» **The request**: Please repeat the data below, changing "sidebar" to "side panel" and keeping everything else the same. Leave the pictures out of your answer.

"""

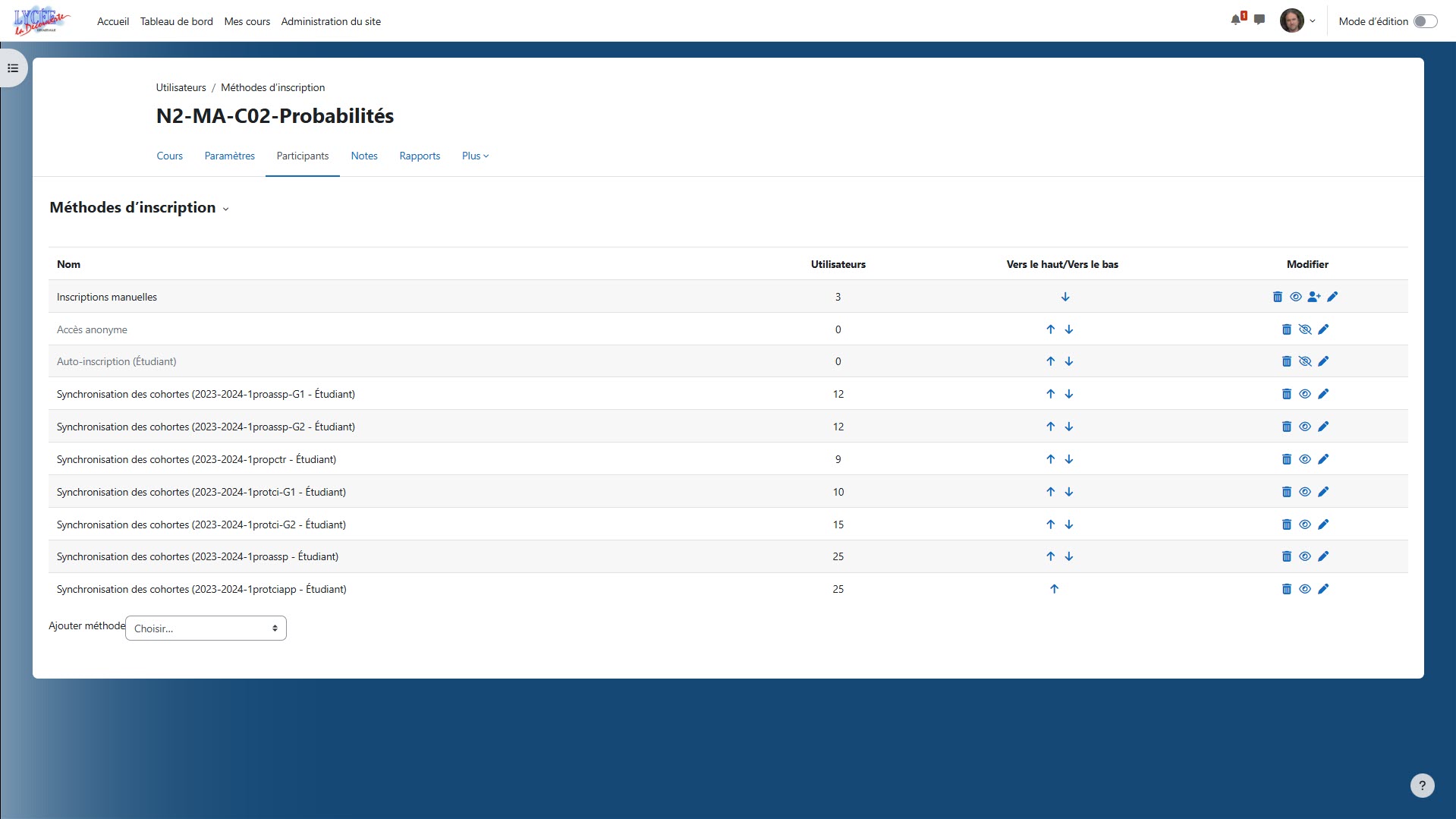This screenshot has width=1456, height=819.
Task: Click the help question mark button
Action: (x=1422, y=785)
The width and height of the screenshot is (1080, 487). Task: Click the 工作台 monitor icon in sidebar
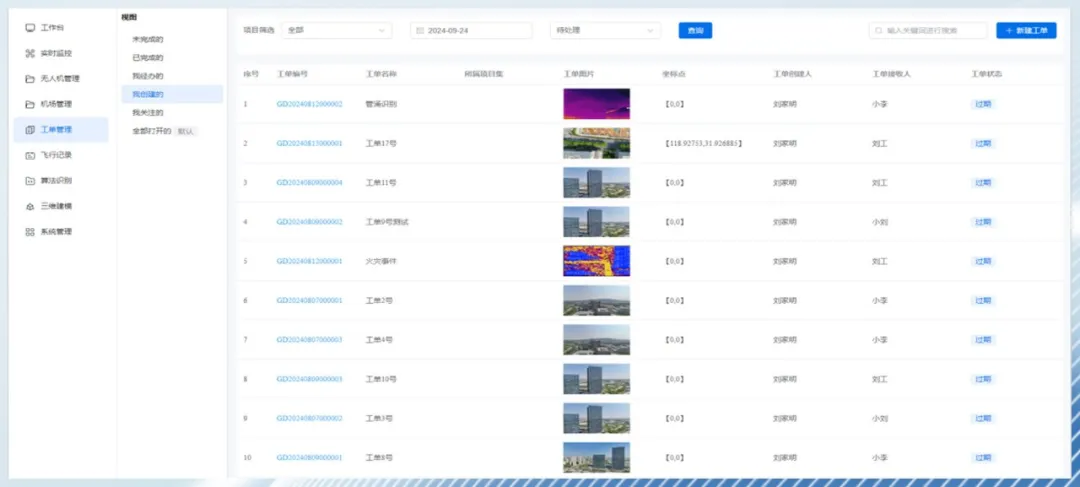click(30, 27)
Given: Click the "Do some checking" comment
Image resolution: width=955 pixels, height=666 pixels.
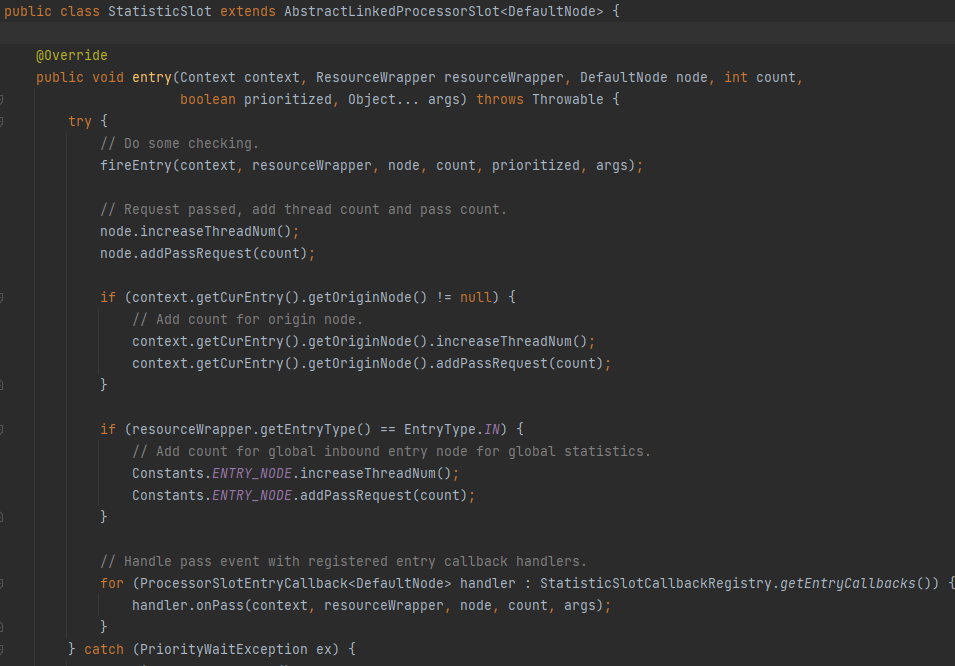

"""

» **Answer for this exercise**:
This screenshot has width=1456, height=819.
Task: Click the help question mark button
Action: (x=1422, y=785)
The width and height of the screenshot is (1080, 487). Task: Click the 工作台 monitor icon in side panel
click(30, 27)
Given: Click the "Do some checking" comment
Image resolution: width=955 pixels, height=666 pixels.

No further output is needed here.